Plaintiffs' last claim is one for a violation of California Business and Professions Code § 17200. Section 17200 "'borrows' violations of other laws and treats" them as unlawful business practices "independently actionable under section 17200." Farmers Ins. Exch. v. Superior Court, 2 Cal. 4th 377, 383 (1992). "Violation of almost any federal, state, or local law may serve as the basis for a[n] [unfair competition] claim." Plascencia v. Lending 1st Mortg., 583 F. Supp. 2d 1090, 1098 (N.D. Cal. 2008) (citing Saunders v. Superior Court, 27 Cal. App. 4th 832, 838--39 (1994)).

There is only one surviving claim, which is against Loan Ex. The Court DISMISSES this claim with respect to every Defendant but Loan Ex.


The Court GRANTS Defendants' motion to dismiss [Doc. 20] and DISMISSES every claim except for the breach of fiduciary duty and § 17200 claims against Loan Ex. All Defendants are dismissed except Loan Ex. Plaintiffs have filed three complaints and did not file an opposition to this motion. The Court finds that further amendment would be futile. Defendants Countrywide Bank, NA and Recontrust Company, NA are dismissed from this suit.

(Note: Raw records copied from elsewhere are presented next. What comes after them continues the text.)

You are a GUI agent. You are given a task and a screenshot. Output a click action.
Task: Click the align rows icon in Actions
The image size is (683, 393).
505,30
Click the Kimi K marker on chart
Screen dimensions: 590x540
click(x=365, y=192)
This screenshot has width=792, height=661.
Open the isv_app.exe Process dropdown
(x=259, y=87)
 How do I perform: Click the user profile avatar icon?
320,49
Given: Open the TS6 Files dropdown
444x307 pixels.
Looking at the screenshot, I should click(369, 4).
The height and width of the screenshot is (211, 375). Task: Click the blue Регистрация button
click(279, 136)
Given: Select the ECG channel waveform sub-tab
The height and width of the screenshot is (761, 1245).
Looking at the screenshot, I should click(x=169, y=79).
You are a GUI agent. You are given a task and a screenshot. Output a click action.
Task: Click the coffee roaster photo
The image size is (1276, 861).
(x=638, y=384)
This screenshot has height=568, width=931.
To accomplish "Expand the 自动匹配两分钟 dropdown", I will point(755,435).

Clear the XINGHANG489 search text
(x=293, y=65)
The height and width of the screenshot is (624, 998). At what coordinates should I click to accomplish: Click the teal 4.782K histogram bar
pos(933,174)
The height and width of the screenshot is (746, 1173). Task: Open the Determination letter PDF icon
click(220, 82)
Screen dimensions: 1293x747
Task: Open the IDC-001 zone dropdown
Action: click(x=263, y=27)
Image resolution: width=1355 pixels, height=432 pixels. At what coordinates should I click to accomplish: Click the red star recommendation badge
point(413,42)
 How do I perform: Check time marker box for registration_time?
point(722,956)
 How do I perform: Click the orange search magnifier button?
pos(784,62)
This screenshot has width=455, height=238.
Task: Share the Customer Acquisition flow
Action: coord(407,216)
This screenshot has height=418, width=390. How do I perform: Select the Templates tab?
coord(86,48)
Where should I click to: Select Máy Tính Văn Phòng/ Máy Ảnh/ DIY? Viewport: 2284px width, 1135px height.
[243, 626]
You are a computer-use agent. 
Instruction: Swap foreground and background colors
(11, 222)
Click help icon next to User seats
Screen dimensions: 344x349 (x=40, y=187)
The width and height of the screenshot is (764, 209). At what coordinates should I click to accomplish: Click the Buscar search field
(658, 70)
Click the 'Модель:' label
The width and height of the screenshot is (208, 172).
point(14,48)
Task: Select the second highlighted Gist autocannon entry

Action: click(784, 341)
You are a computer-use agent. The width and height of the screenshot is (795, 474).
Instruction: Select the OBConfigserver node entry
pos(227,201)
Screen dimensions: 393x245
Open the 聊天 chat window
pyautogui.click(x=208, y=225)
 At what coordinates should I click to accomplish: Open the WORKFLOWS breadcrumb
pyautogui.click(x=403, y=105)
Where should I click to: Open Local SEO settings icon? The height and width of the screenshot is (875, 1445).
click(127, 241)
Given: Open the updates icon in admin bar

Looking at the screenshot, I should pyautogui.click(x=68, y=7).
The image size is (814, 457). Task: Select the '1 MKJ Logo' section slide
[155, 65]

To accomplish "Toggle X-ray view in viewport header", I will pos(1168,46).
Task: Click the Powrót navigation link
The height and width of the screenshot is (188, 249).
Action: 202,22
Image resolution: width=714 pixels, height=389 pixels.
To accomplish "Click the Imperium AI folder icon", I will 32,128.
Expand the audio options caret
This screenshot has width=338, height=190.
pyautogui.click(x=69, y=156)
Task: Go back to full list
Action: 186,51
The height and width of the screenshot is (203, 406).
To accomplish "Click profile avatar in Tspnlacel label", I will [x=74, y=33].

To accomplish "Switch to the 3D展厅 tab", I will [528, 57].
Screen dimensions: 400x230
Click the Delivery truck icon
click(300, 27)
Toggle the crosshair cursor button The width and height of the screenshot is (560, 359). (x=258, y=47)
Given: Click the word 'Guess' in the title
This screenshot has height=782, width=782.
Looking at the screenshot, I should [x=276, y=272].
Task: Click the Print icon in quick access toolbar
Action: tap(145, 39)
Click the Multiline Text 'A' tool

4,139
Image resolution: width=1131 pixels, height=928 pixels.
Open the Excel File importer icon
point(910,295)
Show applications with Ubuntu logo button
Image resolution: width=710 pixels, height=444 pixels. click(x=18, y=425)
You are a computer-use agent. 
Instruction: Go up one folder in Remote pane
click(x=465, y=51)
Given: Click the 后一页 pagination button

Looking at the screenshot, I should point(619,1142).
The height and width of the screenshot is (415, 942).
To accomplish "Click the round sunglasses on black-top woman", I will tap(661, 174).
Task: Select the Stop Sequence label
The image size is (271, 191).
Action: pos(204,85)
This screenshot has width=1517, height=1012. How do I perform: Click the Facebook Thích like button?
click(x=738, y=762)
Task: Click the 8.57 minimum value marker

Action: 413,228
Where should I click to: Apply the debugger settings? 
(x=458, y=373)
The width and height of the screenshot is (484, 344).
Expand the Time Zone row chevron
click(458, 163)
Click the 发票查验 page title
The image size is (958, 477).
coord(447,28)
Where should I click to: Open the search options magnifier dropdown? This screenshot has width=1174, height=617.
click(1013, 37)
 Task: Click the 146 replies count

Plaintiffs have not served Loan Ex and it has not appeared in this action. Plaintiffs filed their SAC, which added Loan Ex as a Defendant on June 10, 2010. Under Federal Rule of Civil Procedure 4(m), Plaintiffs have 120 days from June 10, 2010 to serve Loan Ex. If Plaintiffs do not effectuate service by the deadline, the Court will enter judgment dismissing this case in its entirety.